Stated problem A
Reproduce the records verbatim, from the start of the records through the line containing "[x=849, y=30]", and nothing else.

Selection

------------------------------

Obviously, I cannot say much about life in the GDR. Nevertheless, the stories of my family were so vivid that it sometimes felt like I lived through it myself. In fact, I did – through their narratives, through their fears and the injustices they felt, which endure until today. The trouble finding a job in the free-market economy, the devaluation of their professional education and the (self-)destructive forces die Wende unleashed: alcoholism, divorce and loneliness. The feeling of having lived through the best times in the GDR prompted much of the (cultural) pessimism that reigns in a large part of the rural east. And it has been handed down to the next generation.

The feeling of having lived through the best times in the GDR prompted much of the (cultural) pessimism that reigns in a large part of the rural East.

------------------------------

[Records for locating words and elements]
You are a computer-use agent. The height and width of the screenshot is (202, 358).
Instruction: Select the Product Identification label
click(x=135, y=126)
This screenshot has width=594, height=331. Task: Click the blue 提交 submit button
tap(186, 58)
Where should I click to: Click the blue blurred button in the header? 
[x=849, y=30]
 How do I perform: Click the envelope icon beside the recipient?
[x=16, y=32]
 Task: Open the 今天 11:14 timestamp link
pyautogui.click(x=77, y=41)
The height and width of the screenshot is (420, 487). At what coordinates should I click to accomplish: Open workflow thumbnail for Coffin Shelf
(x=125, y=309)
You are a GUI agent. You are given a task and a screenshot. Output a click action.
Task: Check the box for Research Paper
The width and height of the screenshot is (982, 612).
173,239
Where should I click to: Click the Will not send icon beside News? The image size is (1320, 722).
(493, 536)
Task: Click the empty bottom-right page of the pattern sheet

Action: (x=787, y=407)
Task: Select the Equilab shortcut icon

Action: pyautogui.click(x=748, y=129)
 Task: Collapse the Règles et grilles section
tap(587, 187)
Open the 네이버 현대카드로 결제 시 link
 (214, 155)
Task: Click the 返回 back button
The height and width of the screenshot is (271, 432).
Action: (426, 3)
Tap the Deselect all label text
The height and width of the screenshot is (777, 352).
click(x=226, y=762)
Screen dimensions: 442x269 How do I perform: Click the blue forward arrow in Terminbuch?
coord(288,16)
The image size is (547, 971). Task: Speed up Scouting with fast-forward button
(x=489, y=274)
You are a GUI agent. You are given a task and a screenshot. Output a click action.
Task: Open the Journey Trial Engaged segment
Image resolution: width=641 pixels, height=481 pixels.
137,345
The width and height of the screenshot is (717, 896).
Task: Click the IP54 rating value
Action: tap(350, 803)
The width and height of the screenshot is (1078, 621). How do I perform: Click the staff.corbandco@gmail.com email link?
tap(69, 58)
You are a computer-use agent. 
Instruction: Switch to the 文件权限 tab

------------------------------

Stated problem B
Resume the passage on family memories of the GDR right after its final sentence.

Task result A
You are a computer-use agent. The height and width of the screenshot is (202, 358).
Instruction: Select the Product Identification label
click(x=135, y=126)
This screenshot has width=594, height=331. Task: Click the blue 提交 submit button
tap(186, 58)
Where should I click to: Click the blue blurred button in the header? 
[x=849, y=30]

Task result B
For my peers, forming political beliefs has been a tricky issue. With our parents still reluctant to play their part in the citizenship model of reunited Germany, a vacuum evolved that has been filled with swastikas and violence. The Nazis of my generation dominated the various spheres of social life. They were proud of their east German descent and they were cherished by their west German comrades for their steadfastness and ultra-brutality. Becoming a real national socialist was a lifelong aim for some. One of my best friends from primary school went this way. When we met again, he was about to batter me. We recognised each other and he released me. “Was just looking for some reds to beat up”, he said. We went our different ways – but not without another sieg heil as a farewell.